Avec bonheur, je descends de la tire. Henriette en fait autant.

— N’est-ce pas un coin fabuleux ? fait-elle.

— Le paradis terrestre, admets-je, n’en étant plus à un cliché près dans ce putain de métier, tu penses !

Elle chuchote :

— Vous n’avez pas l’impression que cette femme rousse sent abominablement fort ?

— Non, réponds-je, j’en ai la certitude ; marchons un peu pour nous aérer les poumons.

— Mais elle ?

— Inoffensive.

On s’offre quelques pas et la môme, gagnée par l’enchantement du lieu, me saisit les sœurs Brontë. Délicate-ment, rassure-toi, car elle sait combien ces choses-là sont fragiles et la manière suave dont ils convient de les palper, tout comme les tomates mûres.

— Tu me produis un effet inouï, dit-elle. J’ai envie de toi en permanence.

— Il m’a semblé le comprendre, souris-je mâlement.

— Tu ne veux pas que nous…

— Si, mais après.

— Après quoi ?

— Il faut auparavant que je parle à la rouquine, mon cœur, car j’entends avoir l’esprit dégagé pour m’exprimer physiquement. On fait mal l’amour lorsqu’on est préoccupé.

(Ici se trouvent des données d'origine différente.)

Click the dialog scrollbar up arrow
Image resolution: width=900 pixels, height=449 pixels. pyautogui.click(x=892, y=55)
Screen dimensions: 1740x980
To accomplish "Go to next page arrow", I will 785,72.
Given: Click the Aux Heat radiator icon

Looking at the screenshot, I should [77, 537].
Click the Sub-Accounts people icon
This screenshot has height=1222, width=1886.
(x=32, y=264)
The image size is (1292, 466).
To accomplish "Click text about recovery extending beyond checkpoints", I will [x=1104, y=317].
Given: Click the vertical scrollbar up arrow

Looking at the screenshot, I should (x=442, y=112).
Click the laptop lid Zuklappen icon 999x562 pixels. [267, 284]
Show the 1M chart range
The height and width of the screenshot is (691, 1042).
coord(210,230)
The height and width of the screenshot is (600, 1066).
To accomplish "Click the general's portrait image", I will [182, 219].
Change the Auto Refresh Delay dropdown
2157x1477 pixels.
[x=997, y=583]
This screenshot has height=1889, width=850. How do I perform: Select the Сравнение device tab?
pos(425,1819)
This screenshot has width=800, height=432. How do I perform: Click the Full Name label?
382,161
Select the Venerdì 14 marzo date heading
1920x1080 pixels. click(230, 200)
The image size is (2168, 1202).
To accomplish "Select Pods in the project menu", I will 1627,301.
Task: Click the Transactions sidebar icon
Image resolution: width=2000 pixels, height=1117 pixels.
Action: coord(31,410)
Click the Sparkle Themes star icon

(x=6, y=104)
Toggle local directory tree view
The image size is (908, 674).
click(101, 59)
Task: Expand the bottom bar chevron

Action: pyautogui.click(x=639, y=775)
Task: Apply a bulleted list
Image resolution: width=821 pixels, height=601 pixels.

— Alors fais vite, mon bel étalon, car j’ai le corps en feu.

En feu.

Pourquoi ces deux syllabes me font-elles penser à Arsène le morpion ? Je l’avais totalement occulté, cézigue. Me semble qu’il est en train de sonner à la porte de ma braguette. Ou mieux, qu’il me hèle dans le silence entier de mon subconscient. Arsène, le morpion morbide, le morpion mord bite. L’infernal petit pou annonciateur de mort. Je porte ma main à ma poche. Le revolver que j’y ai remisé après avoir menotté la donzelle ne s’y trouve plus. La salope me l’a chouravé proprement de sa main restée libre, mettant à profit les cahots du véhicule. Je ne perds pas un instant. Vran ! Je renverse Henriette dans les espèces de hautes fougères qui prolifèrent au bord du lac. Elle croit que j’ai changé d’idée et que c’est ma fougue sensuelle qui s’exprime. Se détrompe en entendant claquer des coups de feu. Quatre bastos cisaillent les plantes autour de nous. L’une — d’elles se loge même dans un fût moussu à quelques centimètres de ma tempe. Charognerie de femelle ! Comment qu’elle m’a eu ! Et moi, royal con, qui prenait mes aises à côté d’elle ! Moi qui, d’un ton suffisant, l’annonce « inoffensive ».